Government Intervention in Providing Goods or Services

Topic: Economics
Words: 319 Pages: 1

In economic theory, government intervention in the markets for goods and services meets different perspectives and expectations. One of the forms of government intervention is protectionism. It is an economic policy aimed at temporarily restricting the import of imported goods and supporting the production of similar domestic goods and services. The goals of protectionism may be the growth of gross national income, the increase in employment, the improvement of social indicators.

In economic theory, the protectionist doctrine is the opposite of free trade. Proponents of protectionism criticize free trade from the point of the national productivity growth, employment of the population, and improvement of demographic indicators. Protectionism may use a combination of restrictive measures and resources to achieve economic goals. These can be customs duties, protection of intellectual property, government spending to support local producers and government purchases only from domestic producers, and so on. Opponents of protectionism criticize it from the standpoint of free enterprise and consumer protection, which infractions can slow down economic growth.

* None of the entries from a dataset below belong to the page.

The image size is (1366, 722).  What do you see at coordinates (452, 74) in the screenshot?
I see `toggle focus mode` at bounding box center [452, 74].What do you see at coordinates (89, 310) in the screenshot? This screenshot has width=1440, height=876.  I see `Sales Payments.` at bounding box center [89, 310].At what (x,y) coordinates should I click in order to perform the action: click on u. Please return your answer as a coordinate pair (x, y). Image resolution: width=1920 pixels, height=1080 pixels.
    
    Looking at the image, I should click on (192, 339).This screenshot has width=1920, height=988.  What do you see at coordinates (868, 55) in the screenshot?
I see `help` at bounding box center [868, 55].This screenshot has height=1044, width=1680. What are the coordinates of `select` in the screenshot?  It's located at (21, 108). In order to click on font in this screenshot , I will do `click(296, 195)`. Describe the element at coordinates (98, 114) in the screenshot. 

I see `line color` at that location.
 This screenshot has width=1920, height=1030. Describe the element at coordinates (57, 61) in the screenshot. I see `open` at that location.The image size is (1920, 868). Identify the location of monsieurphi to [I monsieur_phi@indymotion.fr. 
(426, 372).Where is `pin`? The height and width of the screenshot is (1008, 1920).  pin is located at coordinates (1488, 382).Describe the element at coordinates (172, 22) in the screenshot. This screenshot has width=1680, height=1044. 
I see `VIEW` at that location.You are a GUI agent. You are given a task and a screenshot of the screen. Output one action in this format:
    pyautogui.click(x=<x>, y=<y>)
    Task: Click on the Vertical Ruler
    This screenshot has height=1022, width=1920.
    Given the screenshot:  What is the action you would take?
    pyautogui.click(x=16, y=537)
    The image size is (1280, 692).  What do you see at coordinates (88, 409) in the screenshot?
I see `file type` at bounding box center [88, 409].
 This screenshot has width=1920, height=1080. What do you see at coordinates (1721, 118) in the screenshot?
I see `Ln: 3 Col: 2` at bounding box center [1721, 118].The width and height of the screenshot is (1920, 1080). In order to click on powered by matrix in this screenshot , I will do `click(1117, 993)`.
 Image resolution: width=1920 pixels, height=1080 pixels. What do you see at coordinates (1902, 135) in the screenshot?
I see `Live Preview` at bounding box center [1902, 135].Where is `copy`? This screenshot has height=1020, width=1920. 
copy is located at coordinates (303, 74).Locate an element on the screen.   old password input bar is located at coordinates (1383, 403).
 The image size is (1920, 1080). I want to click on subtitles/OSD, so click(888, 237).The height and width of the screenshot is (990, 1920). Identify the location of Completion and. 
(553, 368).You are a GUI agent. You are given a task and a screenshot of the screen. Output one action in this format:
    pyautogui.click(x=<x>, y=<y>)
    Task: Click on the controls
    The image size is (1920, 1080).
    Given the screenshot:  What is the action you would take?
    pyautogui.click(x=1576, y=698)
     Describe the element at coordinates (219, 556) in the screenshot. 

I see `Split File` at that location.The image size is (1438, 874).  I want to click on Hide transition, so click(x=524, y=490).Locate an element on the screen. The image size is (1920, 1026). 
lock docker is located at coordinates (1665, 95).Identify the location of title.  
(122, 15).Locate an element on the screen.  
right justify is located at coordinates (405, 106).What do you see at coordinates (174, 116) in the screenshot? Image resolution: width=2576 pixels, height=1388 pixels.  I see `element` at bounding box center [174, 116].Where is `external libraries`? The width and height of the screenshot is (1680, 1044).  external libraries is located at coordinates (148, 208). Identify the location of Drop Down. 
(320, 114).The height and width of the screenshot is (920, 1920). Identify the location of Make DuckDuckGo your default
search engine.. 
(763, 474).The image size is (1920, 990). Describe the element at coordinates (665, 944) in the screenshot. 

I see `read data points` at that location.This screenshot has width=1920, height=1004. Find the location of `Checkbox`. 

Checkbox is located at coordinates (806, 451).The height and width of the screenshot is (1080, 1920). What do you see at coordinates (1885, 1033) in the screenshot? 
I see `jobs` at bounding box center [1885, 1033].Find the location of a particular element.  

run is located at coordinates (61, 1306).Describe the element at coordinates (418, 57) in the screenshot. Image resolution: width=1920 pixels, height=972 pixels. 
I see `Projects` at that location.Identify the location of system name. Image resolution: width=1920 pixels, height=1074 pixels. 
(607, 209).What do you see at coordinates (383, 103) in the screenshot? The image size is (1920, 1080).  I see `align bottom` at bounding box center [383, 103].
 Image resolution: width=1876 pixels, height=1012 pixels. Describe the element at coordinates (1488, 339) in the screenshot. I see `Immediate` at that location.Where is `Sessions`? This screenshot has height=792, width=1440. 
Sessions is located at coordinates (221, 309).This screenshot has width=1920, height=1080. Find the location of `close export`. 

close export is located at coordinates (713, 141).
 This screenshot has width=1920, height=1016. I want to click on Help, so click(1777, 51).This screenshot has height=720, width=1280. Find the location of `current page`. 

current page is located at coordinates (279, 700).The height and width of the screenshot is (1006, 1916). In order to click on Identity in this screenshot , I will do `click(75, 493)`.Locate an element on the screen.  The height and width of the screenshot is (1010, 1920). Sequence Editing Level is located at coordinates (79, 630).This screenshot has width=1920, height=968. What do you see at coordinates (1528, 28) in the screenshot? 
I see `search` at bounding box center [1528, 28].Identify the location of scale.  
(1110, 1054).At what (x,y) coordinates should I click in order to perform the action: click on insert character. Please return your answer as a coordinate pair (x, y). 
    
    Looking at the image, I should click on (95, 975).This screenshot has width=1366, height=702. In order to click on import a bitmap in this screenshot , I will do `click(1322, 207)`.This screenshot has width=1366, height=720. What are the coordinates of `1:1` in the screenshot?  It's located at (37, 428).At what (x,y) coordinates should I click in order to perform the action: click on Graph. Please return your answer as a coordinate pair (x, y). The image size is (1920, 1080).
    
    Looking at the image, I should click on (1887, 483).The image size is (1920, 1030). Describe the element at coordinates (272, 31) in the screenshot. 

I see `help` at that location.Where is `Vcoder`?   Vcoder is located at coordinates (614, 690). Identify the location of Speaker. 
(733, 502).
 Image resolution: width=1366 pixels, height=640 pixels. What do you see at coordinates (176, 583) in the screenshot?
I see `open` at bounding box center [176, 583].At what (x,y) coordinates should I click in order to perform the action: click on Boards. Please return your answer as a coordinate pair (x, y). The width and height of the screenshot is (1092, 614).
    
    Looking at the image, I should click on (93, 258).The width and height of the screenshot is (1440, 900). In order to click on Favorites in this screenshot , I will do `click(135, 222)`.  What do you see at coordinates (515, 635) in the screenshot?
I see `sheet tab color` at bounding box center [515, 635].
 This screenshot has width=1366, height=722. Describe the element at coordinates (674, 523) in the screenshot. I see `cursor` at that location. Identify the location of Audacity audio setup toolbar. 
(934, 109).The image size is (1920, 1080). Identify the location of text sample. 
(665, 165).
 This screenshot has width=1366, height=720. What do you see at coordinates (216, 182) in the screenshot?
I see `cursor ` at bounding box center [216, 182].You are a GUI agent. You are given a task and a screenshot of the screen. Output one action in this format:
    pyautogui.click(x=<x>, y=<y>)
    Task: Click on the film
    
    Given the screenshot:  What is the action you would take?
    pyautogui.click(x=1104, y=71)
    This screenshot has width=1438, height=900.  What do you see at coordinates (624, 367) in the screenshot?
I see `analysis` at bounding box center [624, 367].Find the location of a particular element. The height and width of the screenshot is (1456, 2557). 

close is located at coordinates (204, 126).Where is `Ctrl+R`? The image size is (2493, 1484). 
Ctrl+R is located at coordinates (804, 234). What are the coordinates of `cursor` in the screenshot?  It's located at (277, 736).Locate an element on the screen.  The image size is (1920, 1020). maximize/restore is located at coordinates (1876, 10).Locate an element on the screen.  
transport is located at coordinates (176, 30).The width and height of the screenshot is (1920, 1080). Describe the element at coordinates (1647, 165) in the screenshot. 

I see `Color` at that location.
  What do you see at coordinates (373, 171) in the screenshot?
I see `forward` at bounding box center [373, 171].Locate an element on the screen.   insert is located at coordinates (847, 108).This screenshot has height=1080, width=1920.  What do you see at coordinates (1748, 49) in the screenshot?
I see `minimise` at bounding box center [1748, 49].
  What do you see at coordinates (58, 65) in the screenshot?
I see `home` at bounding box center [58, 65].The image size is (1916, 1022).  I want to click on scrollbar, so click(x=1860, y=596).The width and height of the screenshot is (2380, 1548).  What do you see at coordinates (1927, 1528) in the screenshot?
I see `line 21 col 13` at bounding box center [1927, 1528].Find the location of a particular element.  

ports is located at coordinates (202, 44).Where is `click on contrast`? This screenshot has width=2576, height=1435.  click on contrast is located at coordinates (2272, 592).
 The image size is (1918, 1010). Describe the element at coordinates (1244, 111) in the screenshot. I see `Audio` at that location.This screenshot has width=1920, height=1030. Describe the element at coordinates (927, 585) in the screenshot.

In such a situation, there is a risk that the mechanism of market regulation would not work under certain external factors. It may be environmental pollution, restoration of soil after mining, the general political situation in the world. Such failures suggest the need for additional administrative regulation of the economy to smooth out or eliminate the negative consequences of the market mechanism. However, the market may face the downside of external intervention in the form of the artificial creation of monopolies, the lack of product differentiation and conditions for creating new products.

In support of their opinion, economists cite many examples of industrialization and prosperity in countries that pursued protectionist policies. The more climatic and geographical shortcomings that reduce competitiveness in a country, the higher should be protectionist barriers to the development of the national industry. The spectrum of external factors influencing the market is significant due to its constant changes and refocus.